(SUPPLIED DATA)

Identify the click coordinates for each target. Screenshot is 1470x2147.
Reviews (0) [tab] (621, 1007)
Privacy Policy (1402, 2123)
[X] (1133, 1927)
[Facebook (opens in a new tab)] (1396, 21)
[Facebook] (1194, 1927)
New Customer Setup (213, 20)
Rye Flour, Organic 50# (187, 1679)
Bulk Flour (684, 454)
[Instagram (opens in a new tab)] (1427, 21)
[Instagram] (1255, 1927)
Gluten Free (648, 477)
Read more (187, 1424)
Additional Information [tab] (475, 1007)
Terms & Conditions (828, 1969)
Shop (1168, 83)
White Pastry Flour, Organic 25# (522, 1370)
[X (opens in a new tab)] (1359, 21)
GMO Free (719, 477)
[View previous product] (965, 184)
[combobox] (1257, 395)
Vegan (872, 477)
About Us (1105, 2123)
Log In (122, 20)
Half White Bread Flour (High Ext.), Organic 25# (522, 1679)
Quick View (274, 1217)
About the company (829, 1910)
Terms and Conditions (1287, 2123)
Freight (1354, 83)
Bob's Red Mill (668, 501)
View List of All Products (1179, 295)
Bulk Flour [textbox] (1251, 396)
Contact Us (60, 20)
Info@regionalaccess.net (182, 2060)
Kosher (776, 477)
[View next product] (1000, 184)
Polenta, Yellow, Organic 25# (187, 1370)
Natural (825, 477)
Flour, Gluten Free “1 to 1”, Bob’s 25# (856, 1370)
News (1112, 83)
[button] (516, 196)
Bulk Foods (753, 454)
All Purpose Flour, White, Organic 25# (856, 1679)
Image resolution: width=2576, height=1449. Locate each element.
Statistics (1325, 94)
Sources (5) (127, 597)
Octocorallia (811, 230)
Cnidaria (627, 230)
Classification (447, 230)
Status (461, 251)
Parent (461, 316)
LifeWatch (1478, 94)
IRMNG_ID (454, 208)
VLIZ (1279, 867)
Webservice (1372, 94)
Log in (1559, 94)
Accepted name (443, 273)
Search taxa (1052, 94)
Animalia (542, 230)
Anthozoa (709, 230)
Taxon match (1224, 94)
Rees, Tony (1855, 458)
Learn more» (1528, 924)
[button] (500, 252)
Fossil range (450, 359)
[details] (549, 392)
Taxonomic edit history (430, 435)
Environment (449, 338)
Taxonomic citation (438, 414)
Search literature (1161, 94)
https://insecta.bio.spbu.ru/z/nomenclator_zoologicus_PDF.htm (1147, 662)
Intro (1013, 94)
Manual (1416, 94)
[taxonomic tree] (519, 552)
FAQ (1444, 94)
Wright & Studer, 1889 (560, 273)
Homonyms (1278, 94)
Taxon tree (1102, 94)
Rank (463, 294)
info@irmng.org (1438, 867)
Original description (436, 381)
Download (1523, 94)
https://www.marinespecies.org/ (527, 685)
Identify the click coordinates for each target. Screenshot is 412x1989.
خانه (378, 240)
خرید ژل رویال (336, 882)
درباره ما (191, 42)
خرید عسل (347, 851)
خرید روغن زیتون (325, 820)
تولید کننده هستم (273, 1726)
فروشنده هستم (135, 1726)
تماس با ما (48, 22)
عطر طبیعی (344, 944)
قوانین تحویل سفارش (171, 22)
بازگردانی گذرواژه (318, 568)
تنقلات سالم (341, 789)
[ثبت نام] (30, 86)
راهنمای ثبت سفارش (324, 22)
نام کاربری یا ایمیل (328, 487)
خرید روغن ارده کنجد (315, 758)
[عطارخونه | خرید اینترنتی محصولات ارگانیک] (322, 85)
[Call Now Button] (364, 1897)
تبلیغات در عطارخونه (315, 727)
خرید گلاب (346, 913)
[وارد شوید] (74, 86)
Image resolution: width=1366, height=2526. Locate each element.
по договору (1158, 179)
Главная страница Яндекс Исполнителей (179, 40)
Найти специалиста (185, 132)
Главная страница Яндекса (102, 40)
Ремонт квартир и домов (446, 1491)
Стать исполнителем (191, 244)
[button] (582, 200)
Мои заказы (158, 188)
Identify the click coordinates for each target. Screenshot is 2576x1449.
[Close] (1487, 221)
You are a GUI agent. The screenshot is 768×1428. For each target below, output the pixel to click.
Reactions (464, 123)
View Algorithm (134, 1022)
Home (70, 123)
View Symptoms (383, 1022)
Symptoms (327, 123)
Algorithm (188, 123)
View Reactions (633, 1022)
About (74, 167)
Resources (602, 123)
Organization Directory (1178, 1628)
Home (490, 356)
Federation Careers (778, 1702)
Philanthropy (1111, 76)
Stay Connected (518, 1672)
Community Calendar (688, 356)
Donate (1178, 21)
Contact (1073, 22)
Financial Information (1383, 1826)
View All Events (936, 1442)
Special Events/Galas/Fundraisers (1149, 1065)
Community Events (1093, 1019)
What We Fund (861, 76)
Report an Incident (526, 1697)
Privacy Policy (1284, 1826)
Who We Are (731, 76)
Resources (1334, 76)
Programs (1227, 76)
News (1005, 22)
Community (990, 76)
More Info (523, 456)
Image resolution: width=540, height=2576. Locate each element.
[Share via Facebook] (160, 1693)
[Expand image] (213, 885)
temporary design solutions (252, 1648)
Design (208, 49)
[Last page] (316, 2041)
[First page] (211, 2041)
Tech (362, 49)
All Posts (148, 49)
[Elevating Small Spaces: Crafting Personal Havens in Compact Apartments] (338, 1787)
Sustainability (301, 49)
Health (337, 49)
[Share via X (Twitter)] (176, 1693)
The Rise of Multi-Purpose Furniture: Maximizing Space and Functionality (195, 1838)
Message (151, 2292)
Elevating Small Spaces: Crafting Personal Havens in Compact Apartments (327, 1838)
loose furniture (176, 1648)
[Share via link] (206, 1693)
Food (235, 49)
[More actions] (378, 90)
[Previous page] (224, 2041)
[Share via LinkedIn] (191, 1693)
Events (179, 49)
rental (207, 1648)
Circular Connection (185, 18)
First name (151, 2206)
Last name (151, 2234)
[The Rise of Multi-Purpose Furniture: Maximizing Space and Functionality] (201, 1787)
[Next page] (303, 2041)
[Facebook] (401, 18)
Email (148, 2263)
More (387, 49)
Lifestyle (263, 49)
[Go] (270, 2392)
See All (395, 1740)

(End SUPPLIED DATA)

YOUR INSTRUCTIONS
After identifying the lines above that contain "Главная", copy each one.

RESPONSE TO THIS EXERCISE
Главная страница Яндекс Исполнителей (179, 40)
Главная страница Яндекса (102, 40)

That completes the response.